With regard to man’s depravity, we mean the corruption, distortion, and death that followed Adam’s choice to sin in the Garden of Eden. This now means that every person is born sinful, with a depraved or corrupted nature, which reality is painfully obvious to anyone but the most blinded materialist—I even suspect that it is overwhelmingly obvious to him if he contemplates life in light of God’s design.
I believe that this corruption is total in extent; thereby, affecting every aspect of the human being. Humans still retain the Image of God (Genesis 1:26-28, 9:6). It is corrupted but not destroyed; therefore, while man does retain the image of God, and with that the ability to choose, that ability to choose is limited to temporal and civil good. Man can only be brought to a place of truly seeking, desiring to know God or being saved by faith in Christ by the gracious mercy of God.
The following is a summary of what I affirm and disaffirm regarding depravity in relationship to salvation and Calvinism.
I affirm that man is dead in his sins (Ephesians 2:1), and that the fall of man corrupted every aspect of man, making him utterly incapable of turning to or relating to God in any way without God’s initiating and enabling him to do so; further, God sufficiently supplies man with the necessary grace in order for him to be able to exercise faith in Christ unto salvation and eternal life or to resist the genuine offer of salvation unto eternal damnation.
The means of this enablement include but are not limited to: conviction of the Holy Spirit (John 16:7-11), working of the Holy Spirit (Hebrews 6:1-6),1 good soil (Matthew 13:1-23), and the power of the gospel (Romans 1:16).
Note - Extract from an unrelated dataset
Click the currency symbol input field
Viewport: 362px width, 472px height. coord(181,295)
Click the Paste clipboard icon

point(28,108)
Further, that man, because of these gracious workings of God, can choose to seek God such as the Bereans who were noble, and it says because they studied the Scripture, “therefore many of them believed” (Acts 17:11); moreover, no one can come to God without God drawing (John 6:44), and that God is drawing all men (John 12:32).2 Lastly, God’s kind actions toward man are because of the nature of God rather than the nature of man. In other words, God affords man salvation, love, grace, and mercy because of what is in God rather than because of what is in man; therefore, although man, on his own, cannot exercise faith and repent and therefore be saved from eternal damnation, he is enabled to do so by the gracious provision of God. And this enablement is not causation such as Calvinism’s unsolicited and irresistible regeneration.
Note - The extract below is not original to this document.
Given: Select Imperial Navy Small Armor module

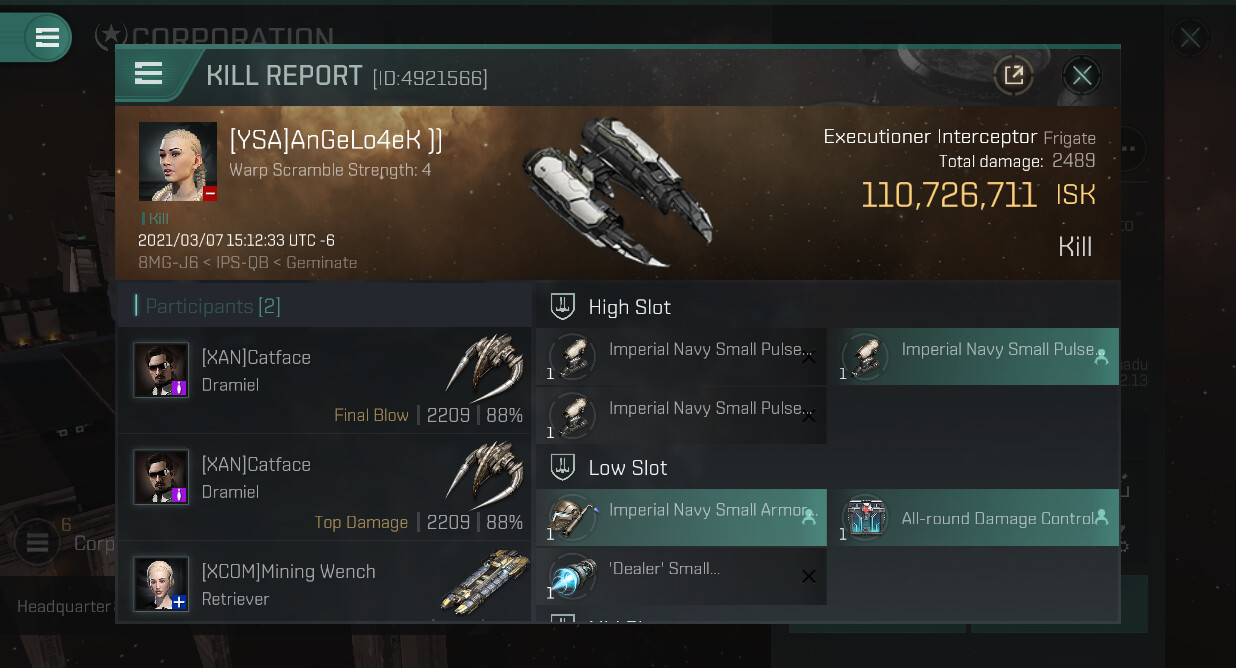Looking at the screenshot, I should point(681,517).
I disaffirm that the technical meaning of being spiritually dead is adequately illustrated by using Lazarus or dead people in a cemetery…in order to show that like them, the lost who are dead in sin cannot believe until they have been given life.3 Or that this divine enablement is by limited and selective regeneration, which precedes faith and necessarily results in faith in Christ (Acts 16:31-32; Romans 1:16). Further, that only some are drawn to the real offer of salvation (see affirmation); finally, that the truth of Calvinism, which is that God withholds regeneration from some who would otherwise be saved if He chose not to withhold regeneration from them, sufficiently or satisfactorily demonstrates the glorious character of God as portrayed in the Scripture as well as sufficiently and accurately represents the quality of His love, grace, mercy, provision, desire, and plan as represented in Scripture.
Next Topic: Atonement for Sin
- Over sixty times in the New Testament God says faith, belief, and trust in God is to be the basis of receiving God’s forgiveness and grace [↩]
- The same Greek word for “draw”, ἑλκύω, is used in both verses [↩]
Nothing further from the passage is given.